SXSW ’14: Google’s Wearable Device SDK Coming Very Soon

SXSW ’14: Google’s Wearable Device SDK Coming Very Soon


At South By Southwest (SXSW) in Austin, Texas, Google’s Senior Vice President of Android and Chrome, Sundar Pichai, announced the upcoming release of a Google SDK for wearable devices. The developer kit would let manufacturers get their devices running and communicating with Android “at a platform level,” according to The Verge.

Pichai downplayed Google’s involvement in hardware creation specifically, and insisted the company was going to “focus on the platform and the APIs.”

Google wants to make it easier for devices to communicate to Android smartphones with a standard that will work across devices, and potentially convince device makers to use Android in their devices.

Pichai’s denial of Google entering the hardware creation business should be taken with a grain of salt, however. The company does make Google Glass, after all, and there are rumors about Google smart watch designed by LG, according to the Wall Street Journal.

While that sort of collaboration doesn’t make Google a real hardware manufacturer like Apple, it doesn’t completely derail the idea that with enough time they could potentially enter the wearable device space on their own.
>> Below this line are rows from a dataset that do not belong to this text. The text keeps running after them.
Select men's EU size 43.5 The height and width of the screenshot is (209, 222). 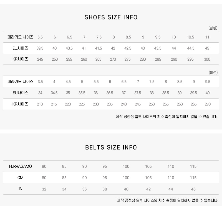[x=158, y=48]
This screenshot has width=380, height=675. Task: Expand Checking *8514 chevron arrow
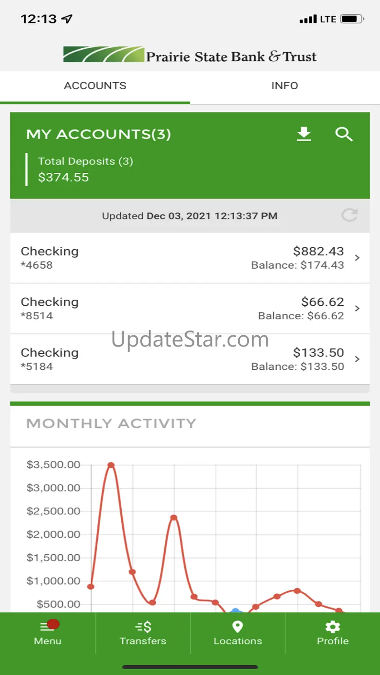(357, 309)
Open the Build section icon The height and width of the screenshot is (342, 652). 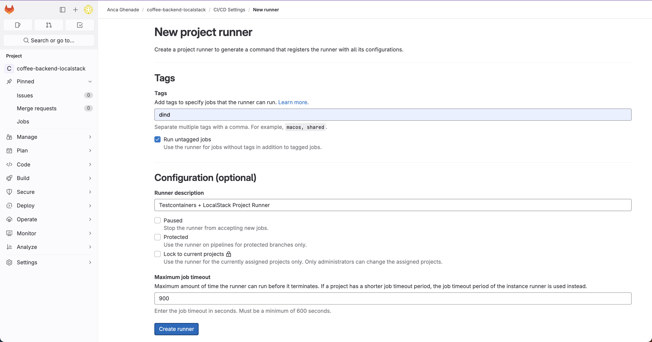(x=9, y=178)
Outsourcing the creation of wearable hardware looks like a smart move, considering all the projects under Google’s belt at the moment.

With Project Tango, its world-mapping smartphone, the modular smartphone Project Ara, and Google Glass and its popularity issues, the search giant has a lot to handle.

The company recently purchased Nest, a home automation company founded by former Apple executive Tony Fadell, for $3.2 billion.

Of course, while the SDK will help standardize how devices like fitness gadgets and and smart watches interact with Android, those are only a small subset of the devices Google’s SDK wants to inspire. “I think we’re just scratching the surface,” said Pichai.